### Task to carry out
Your answer must consist of exactly the lines below, starting with the line with "Screen dimensions: 402x286" and going on through the line with "Task: Switch to", and nothing else.

....

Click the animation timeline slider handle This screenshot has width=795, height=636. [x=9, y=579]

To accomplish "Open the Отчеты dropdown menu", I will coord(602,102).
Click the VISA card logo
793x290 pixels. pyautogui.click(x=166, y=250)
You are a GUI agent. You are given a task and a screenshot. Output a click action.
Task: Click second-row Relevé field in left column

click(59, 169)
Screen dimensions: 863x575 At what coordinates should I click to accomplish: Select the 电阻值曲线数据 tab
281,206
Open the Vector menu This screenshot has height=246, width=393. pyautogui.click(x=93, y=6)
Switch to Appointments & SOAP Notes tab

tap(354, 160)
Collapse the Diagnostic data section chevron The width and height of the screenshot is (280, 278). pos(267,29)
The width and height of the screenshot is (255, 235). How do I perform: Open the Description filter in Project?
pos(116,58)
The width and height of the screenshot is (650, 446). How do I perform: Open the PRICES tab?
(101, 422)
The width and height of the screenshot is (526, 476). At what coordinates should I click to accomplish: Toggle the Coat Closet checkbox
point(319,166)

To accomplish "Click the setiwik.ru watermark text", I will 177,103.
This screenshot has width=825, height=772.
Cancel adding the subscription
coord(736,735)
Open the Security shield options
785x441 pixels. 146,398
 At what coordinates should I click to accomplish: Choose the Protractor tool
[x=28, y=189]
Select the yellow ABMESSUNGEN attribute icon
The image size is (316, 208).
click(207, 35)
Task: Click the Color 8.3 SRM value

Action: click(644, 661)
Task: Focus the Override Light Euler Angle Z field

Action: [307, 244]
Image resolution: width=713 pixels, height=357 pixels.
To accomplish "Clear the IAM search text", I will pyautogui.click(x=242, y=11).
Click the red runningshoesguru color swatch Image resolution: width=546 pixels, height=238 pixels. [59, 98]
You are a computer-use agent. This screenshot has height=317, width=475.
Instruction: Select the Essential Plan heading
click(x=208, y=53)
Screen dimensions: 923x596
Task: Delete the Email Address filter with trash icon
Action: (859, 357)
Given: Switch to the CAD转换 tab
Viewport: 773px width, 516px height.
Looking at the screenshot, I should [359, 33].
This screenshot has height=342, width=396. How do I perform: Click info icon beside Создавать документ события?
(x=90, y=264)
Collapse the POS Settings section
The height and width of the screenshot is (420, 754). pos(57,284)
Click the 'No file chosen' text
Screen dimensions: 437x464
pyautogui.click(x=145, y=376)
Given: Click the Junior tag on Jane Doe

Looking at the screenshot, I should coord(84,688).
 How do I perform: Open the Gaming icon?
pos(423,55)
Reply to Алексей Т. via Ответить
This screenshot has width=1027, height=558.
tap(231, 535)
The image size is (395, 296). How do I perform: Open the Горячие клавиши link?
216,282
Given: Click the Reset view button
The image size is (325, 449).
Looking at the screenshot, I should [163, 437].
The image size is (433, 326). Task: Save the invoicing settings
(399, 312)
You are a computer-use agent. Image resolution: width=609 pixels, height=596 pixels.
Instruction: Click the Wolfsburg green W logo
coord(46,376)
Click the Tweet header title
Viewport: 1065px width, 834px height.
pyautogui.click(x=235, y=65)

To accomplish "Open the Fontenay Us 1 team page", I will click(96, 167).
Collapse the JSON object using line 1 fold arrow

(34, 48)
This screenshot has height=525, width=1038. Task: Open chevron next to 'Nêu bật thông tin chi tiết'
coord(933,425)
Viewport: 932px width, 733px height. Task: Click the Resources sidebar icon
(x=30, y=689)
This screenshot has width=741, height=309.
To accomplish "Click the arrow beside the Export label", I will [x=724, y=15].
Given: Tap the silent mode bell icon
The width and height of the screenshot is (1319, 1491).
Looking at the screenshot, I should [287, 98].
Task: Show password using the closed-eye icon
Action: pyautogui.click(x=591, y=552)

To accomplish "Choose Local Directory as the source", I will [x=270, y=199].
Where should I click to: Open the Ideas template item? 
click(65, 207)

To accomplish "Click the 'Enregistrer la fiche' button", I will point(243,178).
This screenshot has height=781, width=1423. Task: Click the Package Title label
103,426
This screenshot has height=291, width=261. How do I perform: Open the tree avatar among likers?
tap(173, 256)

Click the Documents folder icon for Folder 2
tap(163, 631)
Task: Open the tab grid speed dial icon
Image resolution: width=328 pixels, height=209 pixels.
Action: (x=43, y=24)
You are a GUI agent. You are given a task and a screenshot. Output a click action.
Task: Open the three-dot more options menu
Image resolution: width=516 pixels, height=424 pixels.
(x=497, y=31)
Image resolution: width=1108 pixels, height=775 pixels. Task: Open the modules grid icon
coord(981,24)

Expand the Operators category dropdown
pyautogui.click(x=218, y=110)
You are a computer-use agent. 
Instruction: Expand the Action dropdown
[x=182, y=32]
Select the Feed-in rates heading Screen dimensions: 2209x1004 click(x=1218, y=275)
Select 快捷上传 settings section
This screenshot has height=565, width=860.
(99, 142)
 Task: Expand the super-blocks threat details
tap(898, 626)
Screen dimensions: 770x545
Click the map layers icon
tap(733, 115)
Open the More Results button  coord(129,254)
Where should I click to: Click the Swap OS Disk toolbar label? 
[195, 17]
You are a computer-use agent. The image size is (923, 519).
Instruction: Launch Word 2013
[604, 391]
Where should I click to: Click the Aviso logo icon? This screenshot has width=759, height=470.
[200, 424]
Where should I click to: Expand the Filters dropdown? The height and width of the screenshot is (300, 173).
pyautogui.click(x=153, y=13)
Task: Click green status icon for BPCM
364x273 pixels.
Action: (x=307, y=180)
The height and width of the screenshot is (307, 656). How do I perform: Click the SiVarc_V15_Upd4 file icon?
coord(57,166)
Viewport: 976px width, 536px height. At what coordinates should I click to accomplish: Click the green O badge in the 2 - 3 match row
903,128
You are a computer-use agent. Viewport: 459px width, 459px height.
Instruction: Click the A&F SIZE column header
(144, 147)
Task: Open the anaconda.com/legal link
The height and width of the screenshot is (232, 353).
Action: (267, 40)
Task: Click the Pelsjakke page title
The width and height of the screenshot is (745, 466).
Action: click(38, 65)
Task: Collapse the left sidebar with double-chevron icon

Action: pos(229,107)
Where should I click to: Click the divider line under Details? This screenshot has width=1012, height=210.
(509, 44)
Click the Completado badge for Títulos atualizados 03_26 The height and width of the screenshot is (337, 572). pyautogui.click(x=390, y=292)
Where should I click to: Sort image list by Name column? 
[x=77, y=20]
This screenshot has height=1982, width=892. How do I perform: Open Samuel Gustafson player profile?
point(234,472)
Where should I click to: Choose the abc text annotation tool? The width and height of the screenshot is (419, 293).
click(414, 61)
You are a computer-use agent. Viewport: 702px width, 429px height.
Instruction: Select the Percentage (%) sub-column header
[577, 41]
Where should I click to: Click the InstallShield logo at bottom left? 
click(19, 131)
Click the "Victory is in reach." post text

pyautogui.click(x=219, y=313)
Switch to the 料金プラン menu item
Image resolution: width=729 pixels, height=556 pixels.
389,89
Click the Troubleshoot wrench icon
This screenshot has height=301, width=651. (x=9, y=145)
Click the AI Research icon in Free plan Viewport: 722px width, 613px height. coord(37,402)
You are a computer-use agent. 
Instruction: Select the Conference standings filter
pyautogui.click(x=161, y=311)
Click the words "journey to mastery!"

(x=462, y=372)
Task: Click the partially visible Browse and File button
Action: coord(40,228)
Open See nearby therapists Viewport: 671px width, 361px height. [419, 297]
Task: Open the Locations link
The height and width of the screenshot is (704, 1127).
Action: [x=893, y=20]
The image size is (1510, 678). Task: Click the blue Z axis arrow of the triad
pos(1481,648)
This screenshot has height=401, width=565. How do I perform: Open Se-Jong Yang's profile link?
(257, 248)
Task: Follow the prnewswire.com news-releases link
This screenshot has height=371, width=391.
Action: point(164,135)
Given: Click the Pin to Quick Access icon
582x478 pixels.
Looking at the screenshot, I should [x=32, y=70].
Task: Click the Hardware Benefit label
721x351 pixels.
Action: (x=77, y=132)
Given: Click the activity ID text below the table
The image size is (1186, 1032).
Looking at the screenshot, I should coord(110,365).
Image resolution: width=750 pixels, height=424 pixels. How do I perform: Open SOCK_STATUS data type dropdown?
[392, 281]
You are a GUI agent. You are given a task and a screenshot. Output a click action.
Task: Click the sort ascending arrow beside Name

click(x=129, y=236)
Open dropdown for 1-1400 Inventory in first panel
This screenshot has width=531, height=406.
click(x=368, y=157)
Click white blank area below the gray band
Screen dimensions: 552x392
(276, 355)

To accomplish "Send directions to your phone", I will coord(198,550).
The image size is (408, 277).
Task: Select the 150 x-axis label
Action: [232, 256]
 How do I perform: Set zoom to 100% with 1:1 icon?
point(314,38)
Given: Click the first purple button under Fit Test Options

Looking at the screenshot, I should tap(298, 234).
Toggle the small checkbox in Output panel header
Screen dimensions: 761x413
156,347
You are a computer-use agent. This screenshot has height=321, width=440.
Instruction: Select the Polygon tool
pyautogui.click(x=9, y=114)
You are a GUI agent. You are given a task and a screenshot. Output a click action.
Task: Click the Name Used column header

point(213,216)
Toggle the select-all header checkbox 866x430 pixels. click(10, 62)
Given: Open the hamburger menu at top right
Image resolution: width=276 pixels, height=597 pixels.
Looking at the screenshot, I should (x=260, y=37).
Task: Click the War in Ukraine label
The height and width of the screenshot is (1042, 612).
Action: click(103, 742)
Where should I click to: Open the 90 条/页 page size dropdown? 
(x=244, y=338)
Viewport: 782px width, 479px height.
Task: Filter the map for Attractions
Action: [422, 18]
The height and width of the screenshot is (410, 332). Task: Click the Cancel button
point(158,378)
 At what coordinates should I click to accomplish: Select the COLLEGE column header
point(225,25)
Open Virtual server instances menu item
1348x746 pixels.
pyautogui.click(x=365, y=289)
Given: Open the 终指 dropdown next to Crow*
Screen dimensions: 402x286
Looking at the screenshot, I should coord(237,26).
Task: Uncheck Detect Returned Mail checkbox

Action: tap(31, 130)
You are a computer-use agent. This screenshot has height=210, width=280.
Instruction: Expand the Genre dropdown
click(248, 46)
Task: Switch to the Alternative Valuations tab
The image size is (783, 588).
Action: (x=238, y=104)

....

### Output below
Screen dimensions: 402x286
Looking at the screenshot, I should coord(237,26).
Task: Uncheck Detect Returned Mail checkbox

Action: tap(31, 130)
You are a computer-use agent. This screenshot has height=210, width=280.
Instruction: Expand the Genre dropdown
click(248, 46)
Task: Switch to the Alternative Valuations tab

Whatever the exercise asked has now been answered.